STUDY TEXT>
How did you decide to use the name ‘Van der Graaf Generator’?
This was one of a list of potential names for a band I had made on my journey home from the USA. I think my favourite was “Zeiss Manifold and the Shrieking Plasma”, but eventually we chose, perhaps wisely, “Van der Graaf Generator”, a miss-spelling of the real scientist’s name, by the way. Strangely, several of the other names on my list actually also became the names of real bands as well.
You only played on ‘People You Were Going To’ b/w ‘Firebrand’ and then left the band in 1968. What do you recall from this single and what followed?
At this point, we had recruited Hugh Banton on organ, and Guy Evans to replace me, on drums, with my enthusiastic agreement, I might say. I was relegated to weird supporting instruments and backing vox. I was quite pleased with ‘The People You Were going To’, as I had a chance to play my Slide-Saxophone, a rare and bizarre Victorian instrument that looked like a soprano sax which had been stripped naked and strapped into a sort of surgical appliance.
I was less happy with ‘Firebrand’; a great song, but I had unwisely decided to try and emulate my hero Arthur Brown on my bits of solo vocal, with decidedly dubious results. Many years later, I became friends with Arthur and was lucky enough to get some singing lessons from him, and over the years, I have learnt to sing like me, and not like anyone else. It does seem to be a somewhat unique vocal style, but I like it, and I now claim to be the best Judge Smith-style singer around.
We soon recruited Keith Ellis on Bass, and Peter began to lead the band into some astonishing new musical territories. Judge, with his Ocarinas and hand percussion, really didn’t have a place in this powerful, heavy, entity that was emerging. And, with Peter’s songwriting developing so fast, my lyric writing abilities were no longer required. So I gracefully retired from the band. Though everyone was very positive about my presence, at some point I would have been pushed.

TASK STATEMENT>
Repeat the interview about Van der Graaf Generator word for word, in full.

MATERIAL SHOWN>
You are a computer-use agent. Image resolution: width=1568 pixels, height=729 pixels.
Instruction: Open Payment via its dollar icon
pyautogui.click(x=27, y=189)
==
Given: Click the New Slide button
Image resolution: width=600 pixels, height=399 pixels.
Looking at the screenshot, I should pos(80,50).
--
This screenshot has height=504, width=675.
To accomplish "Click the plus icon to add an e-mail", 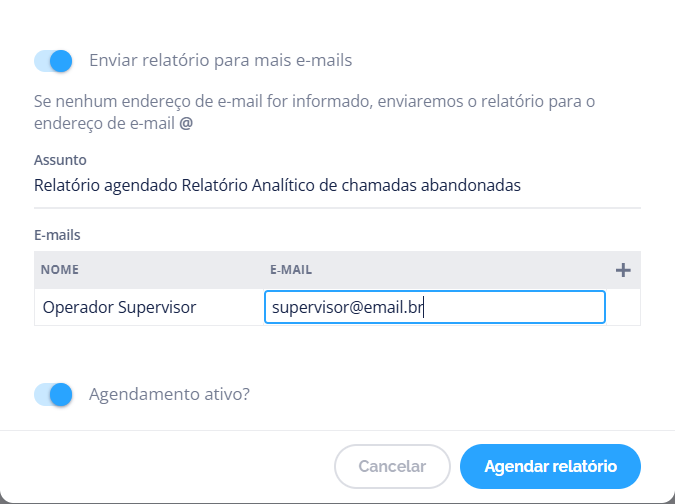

EXERCISE ANSWER>
How did you decide to use the name ‘Van der Graaf Generator’?
This was one of a list of potential names for a band I had made on my journey home from the USA. I think my favourite was “Zeiss Manifold and the Shrieking Plasma”, but eventually we chose, perhaps wisely, “Van der Graaf Generator”, a miss-spelling of the real scientist’s name, by the way. Strangely, several of the other names on my list actually also became the names of real bands as well.
You only played on ‘People You Were Going To’ b/w ‘Firebrand’ and then left the band in 1968. What do you recall from this single and what followed?
At this point, we had recruited Hugh Banton on organ, and Guy Evans to replace me, on drums, with my enthusiastic agreement, I might say. I was relegated to weird supporting instruments and backing vox. I was quite pleased with ‘The People You Were going To’, as I had a chance to play my Slide-Saxophone, a rare and bizarre Victorian instrument that looked like a soprano sax which had been stripped naked and strapped into a sort of surgical appliance.
I was less happy with ‘Firebrand’; a great song, but I had unwisely decided to try and emulate my hero Arthur Brown on my bits of solo vocal, with decidedly dubious results. Many years later, I became friends with Arthur and was lucky enough to get some singing lessons from him, and over the years, I have learnt to sing like me, and not like anyone else. It does seem to be a somewhat unique vocal style, but I like it, and I now claim to be the best Judge Smith-style singer around.
We soon recruited Keith Ellis on Bass, and Peter began to lead the band into some astonishing new musical territories. Judge, with his Ocarinas and hand percussion, really didn’t have a place in this powerful, heavy, entity that was emerging. And, with Peter’s songwriting developing so fast, my lyric writing abilities were no longer required. So I gracefully retired from the band. Though everyone was very positive about my presence, at some point I would have been pushed.